[Stored items from a collection]
>>>
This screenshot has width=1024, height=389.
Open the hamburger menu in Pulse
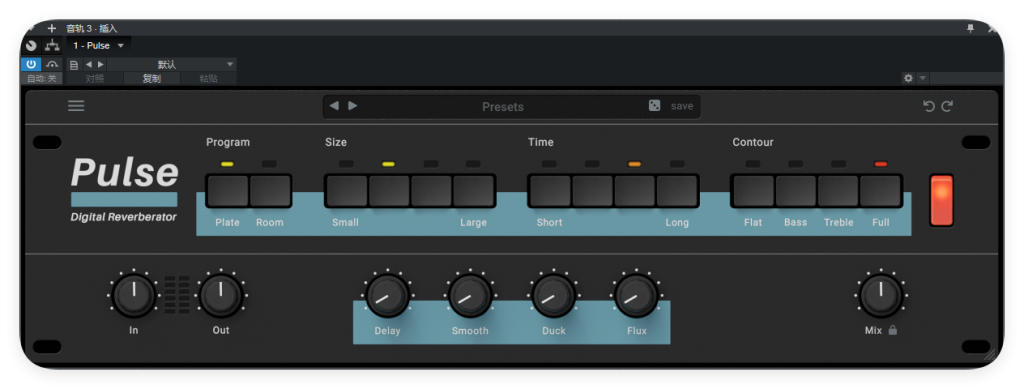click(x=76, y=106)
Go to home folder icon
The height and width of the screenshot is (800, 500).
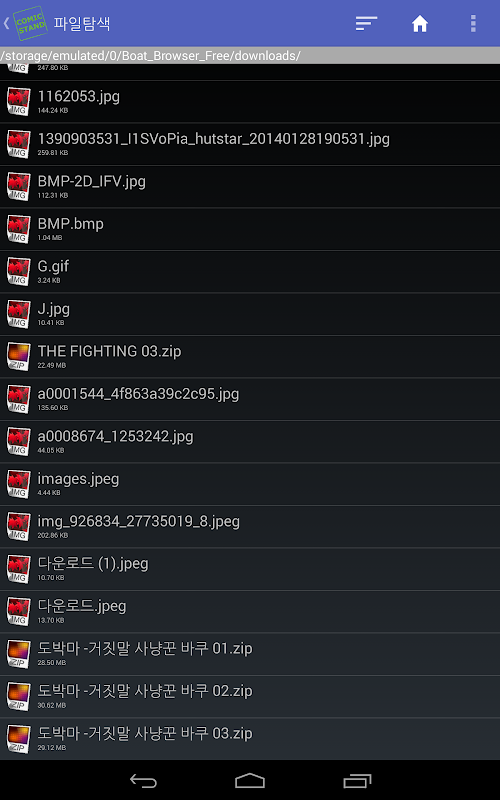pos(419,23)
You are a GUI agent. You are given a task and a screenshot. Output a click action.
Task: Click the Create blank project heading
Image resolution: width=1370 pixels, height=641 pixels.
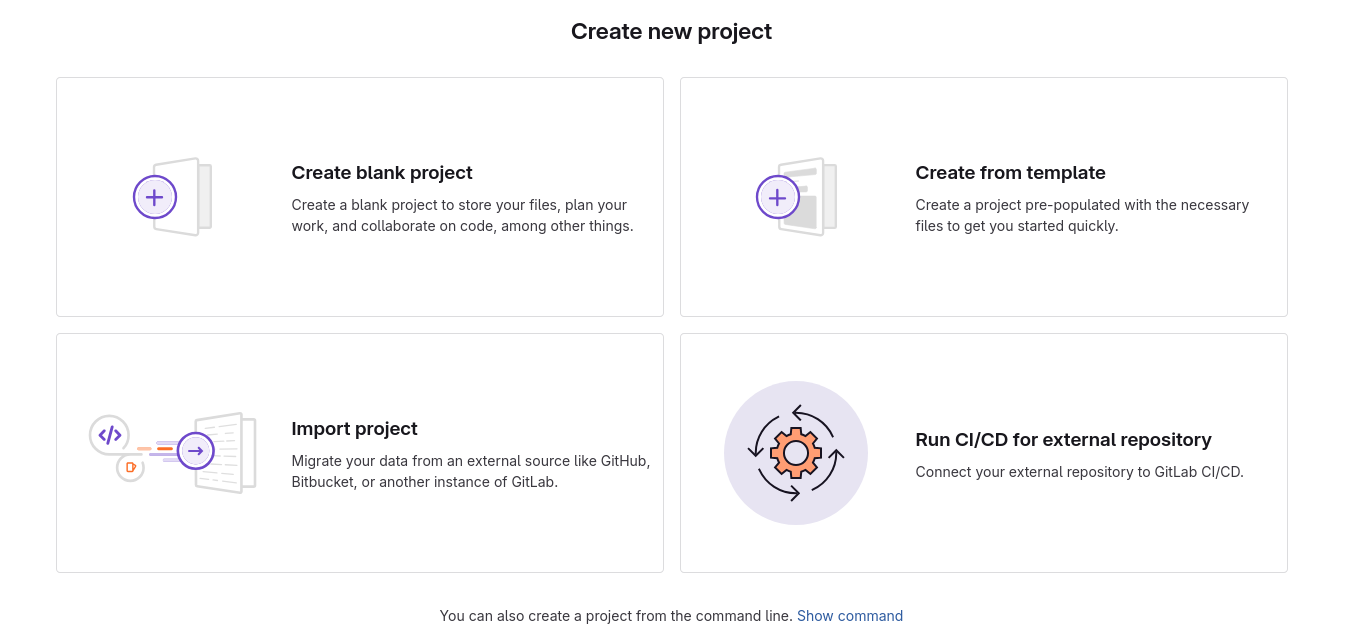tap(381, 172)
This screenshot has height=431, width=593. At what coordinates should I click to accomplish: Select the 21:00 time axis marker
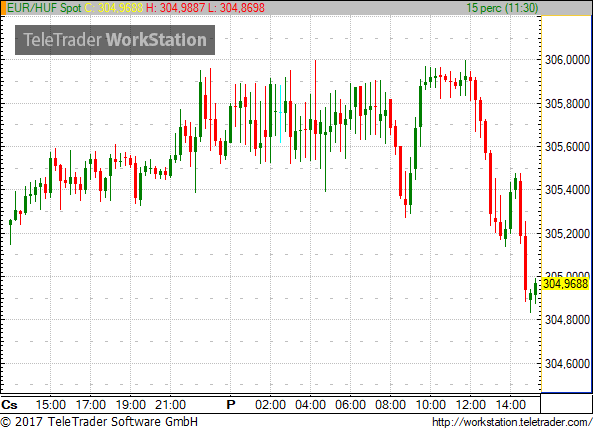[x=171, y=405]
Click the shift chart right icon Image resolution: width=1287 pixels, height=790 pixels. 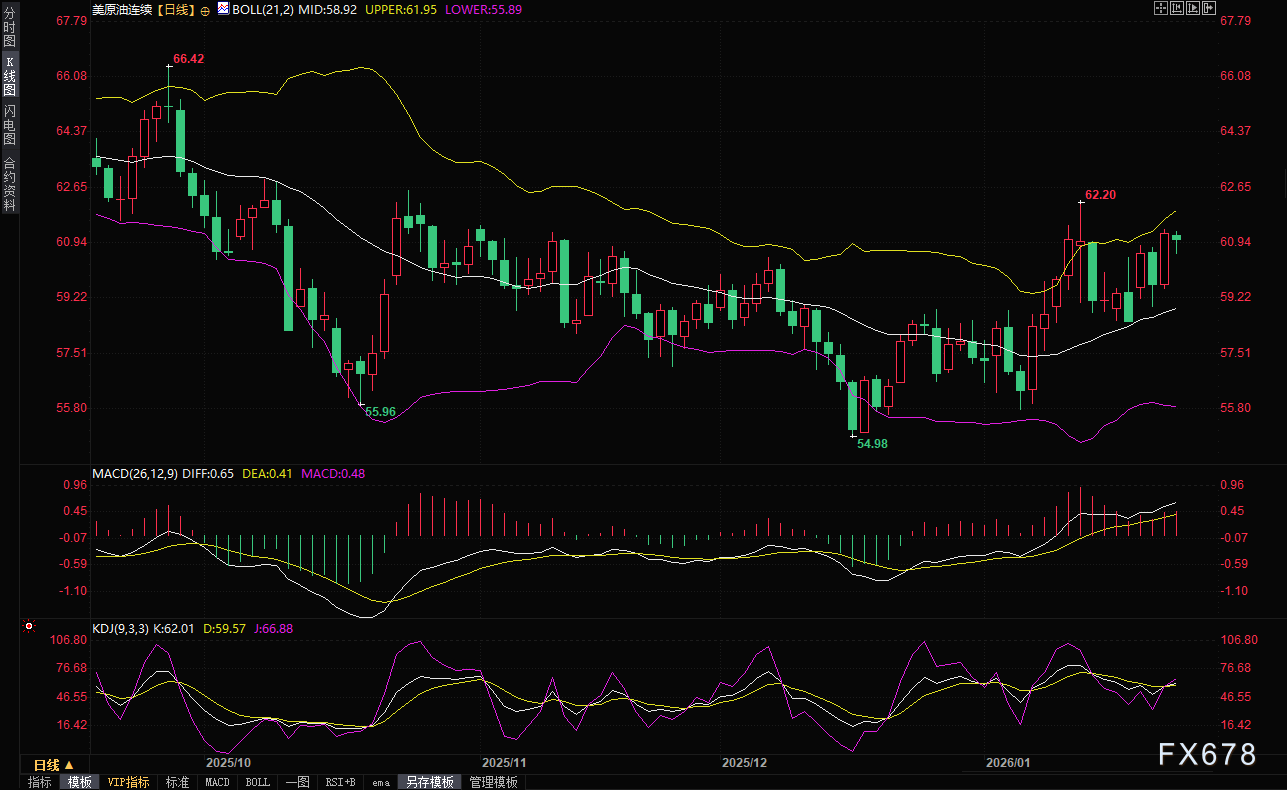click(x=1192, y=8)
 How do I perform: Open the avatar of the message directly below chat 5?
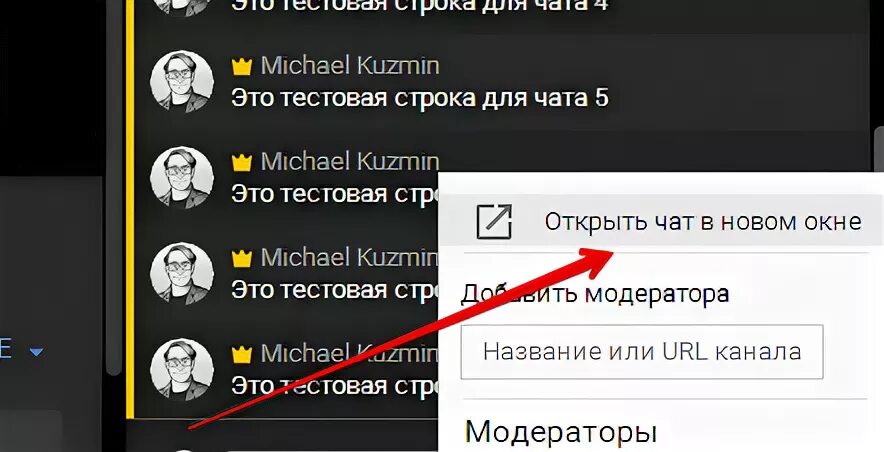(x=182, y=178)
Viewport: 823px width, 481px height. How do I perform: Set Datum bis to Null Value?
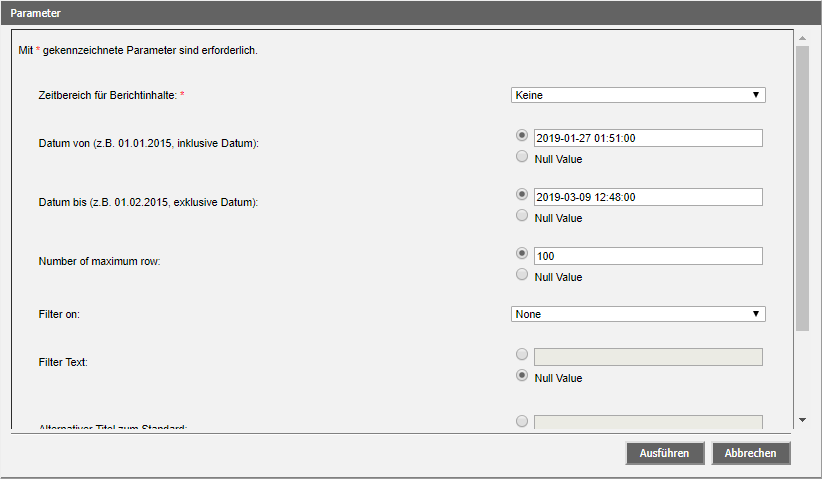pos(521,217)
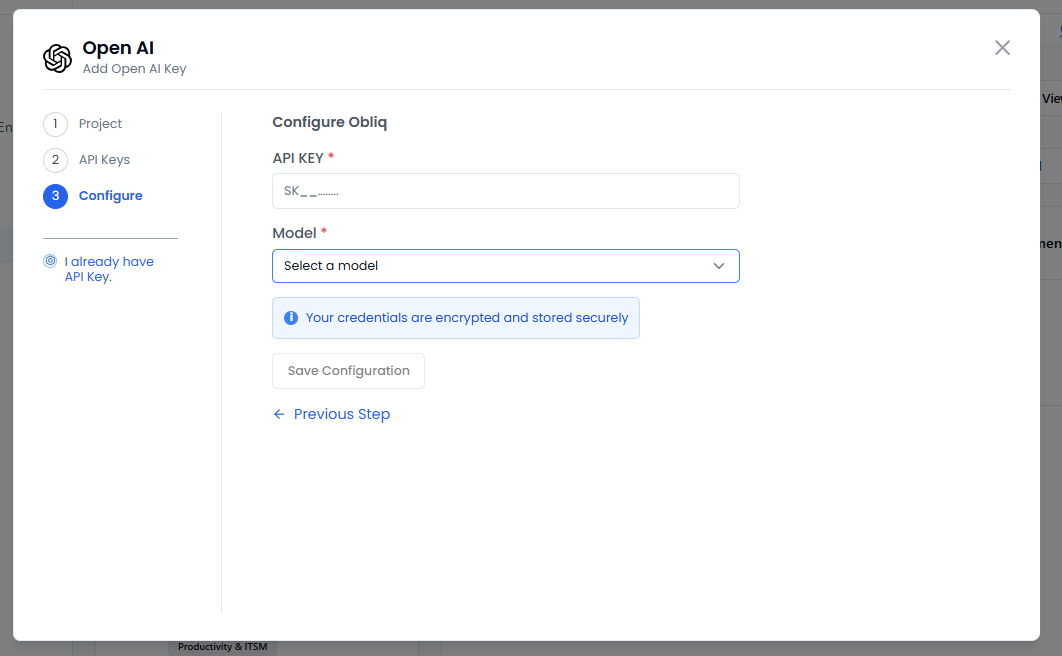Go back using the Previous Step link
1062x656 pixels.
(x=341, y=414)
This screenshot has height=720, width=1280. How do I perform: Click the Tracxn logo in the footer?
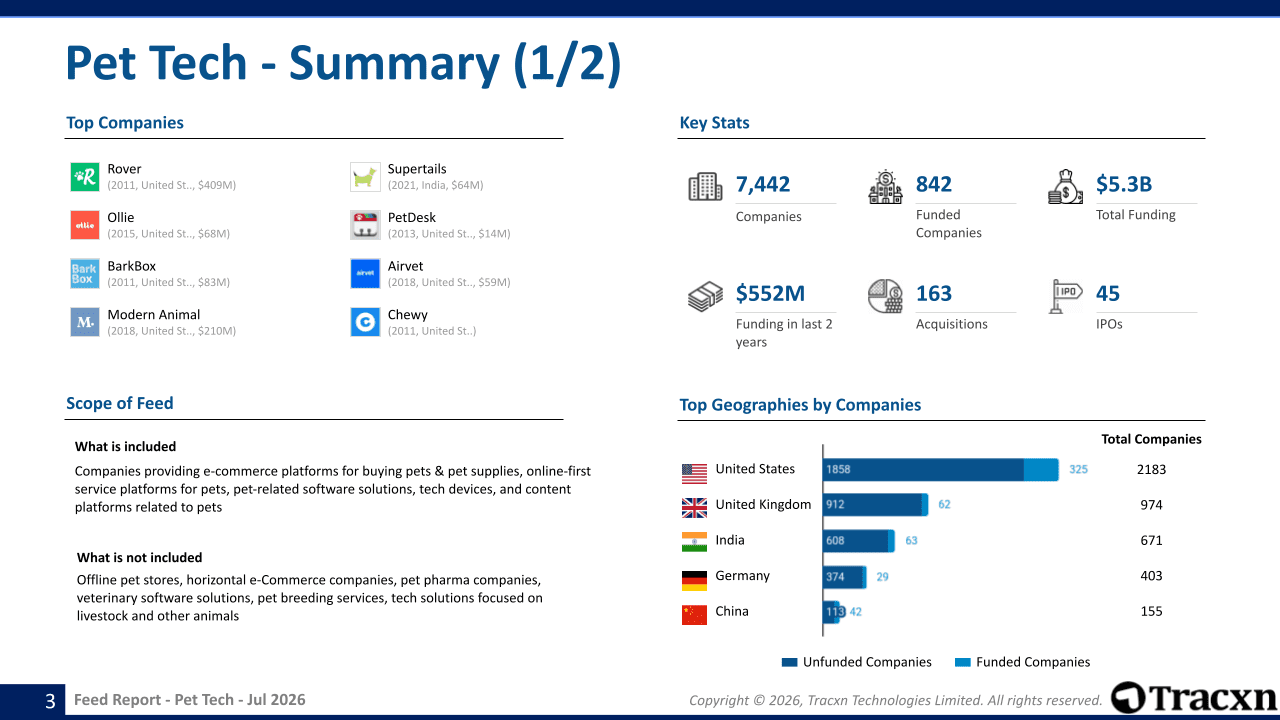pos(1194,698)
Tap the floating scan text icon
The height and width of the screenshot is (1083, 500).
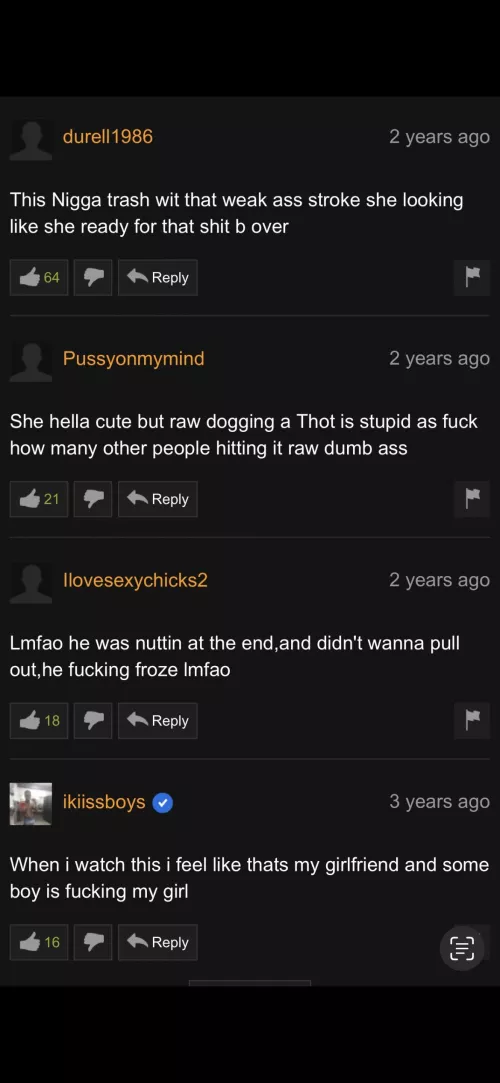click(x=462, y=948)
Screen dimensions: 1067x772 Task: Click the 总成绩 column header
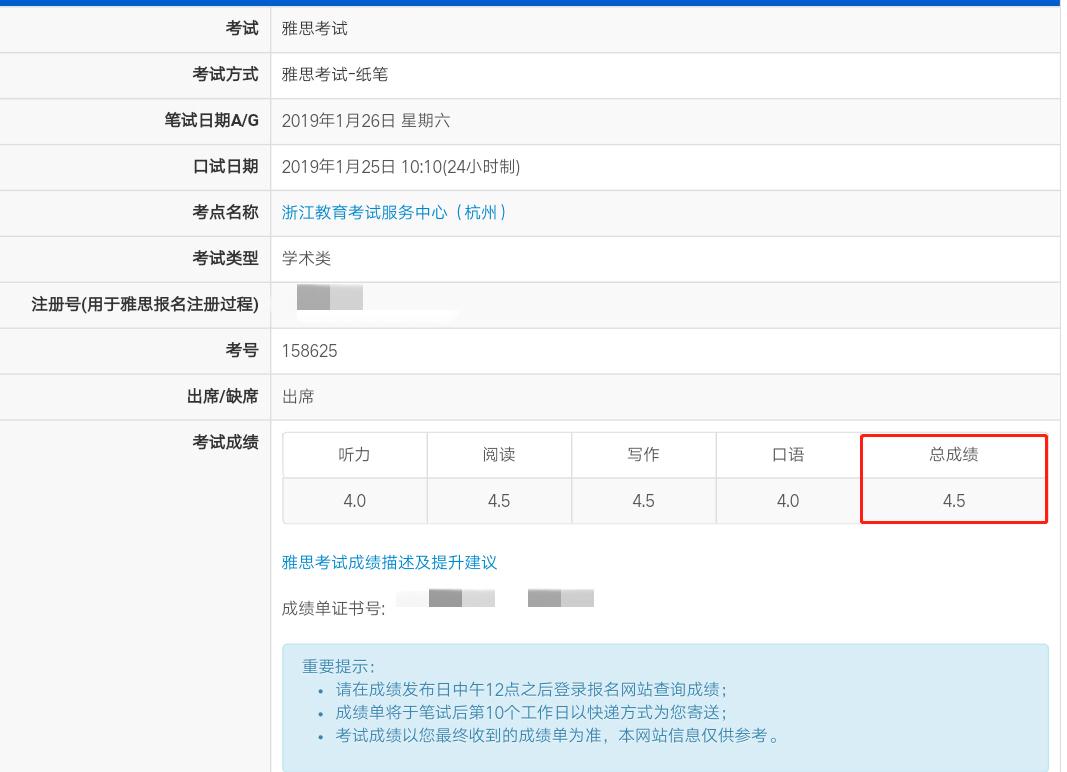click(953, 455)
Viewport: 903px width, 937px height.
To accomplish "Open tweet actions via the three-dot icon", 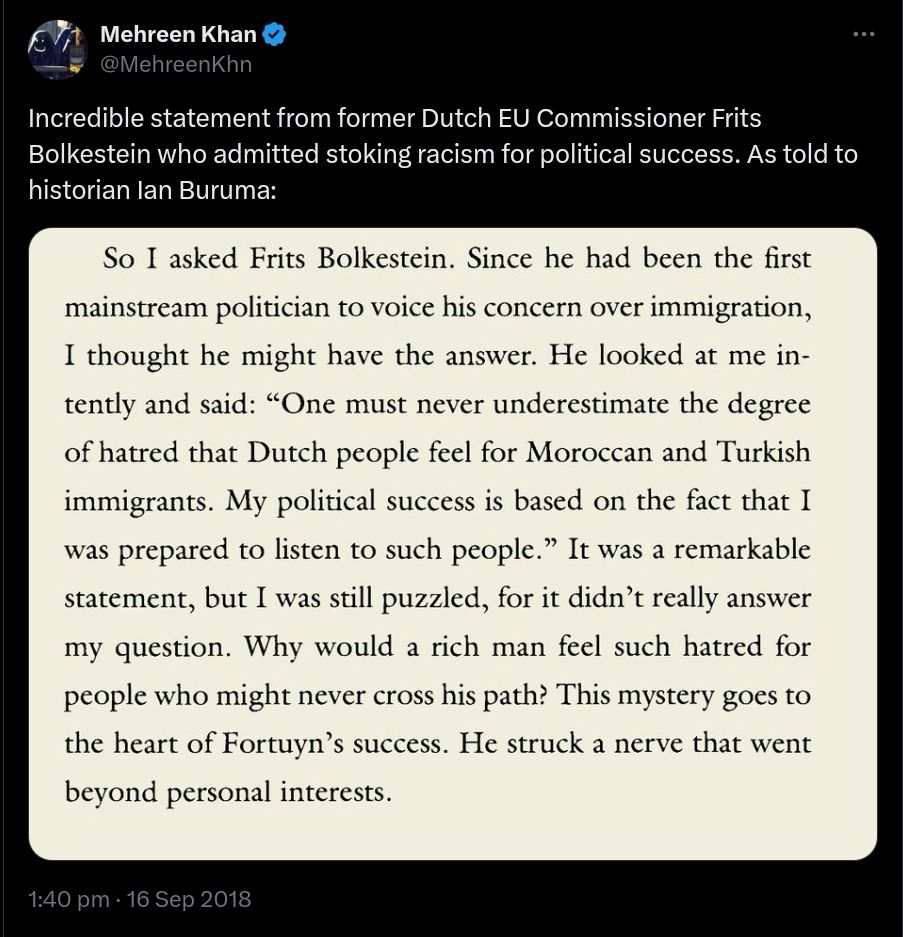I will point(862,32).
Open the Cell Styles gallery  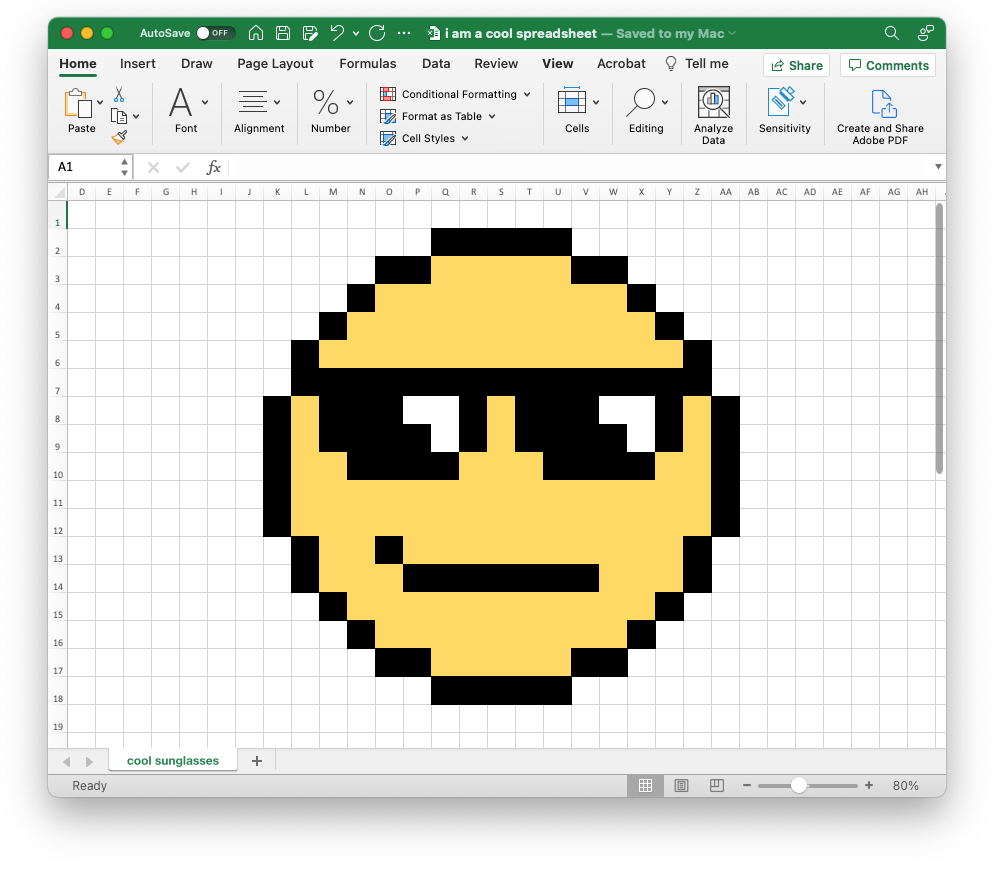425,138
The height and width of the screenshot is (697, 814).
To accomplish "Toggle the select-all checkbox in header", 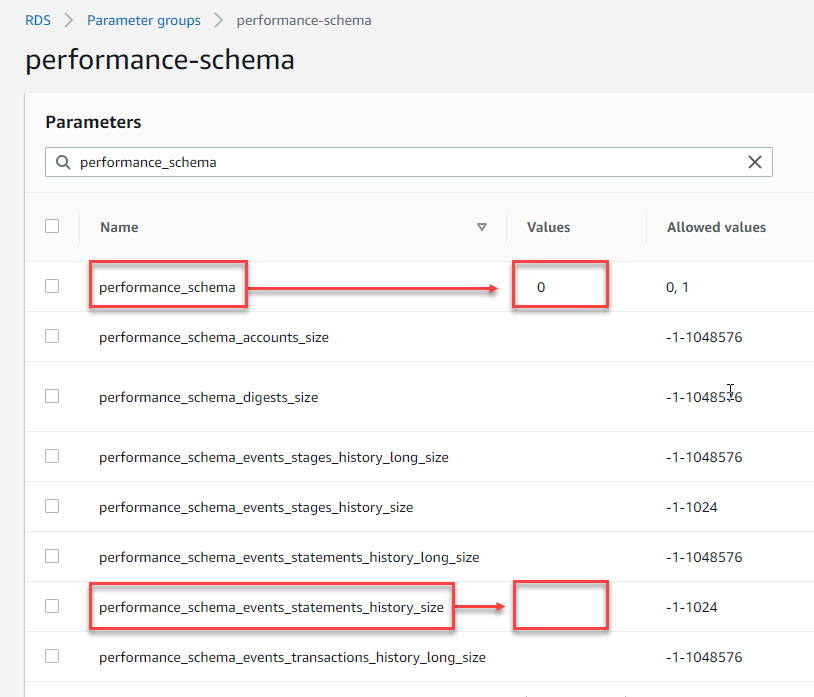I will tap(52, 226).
<<<
• [Directions for this task]:
For this exercise, copy each line of the data above exactly, from the first through the line containing "You are a GUI", and drop the pictures.

• [Exercise result]:
This screenshot has width=1024, height=389.
Open the hamburger menu in Pulse
click(x=76, y=106)
Go to home folder icon
The height and width of the screenshot is (800, 500).
pos(419,23)
You are a GUI agent. You are given a task and a screenshot. Output a click action.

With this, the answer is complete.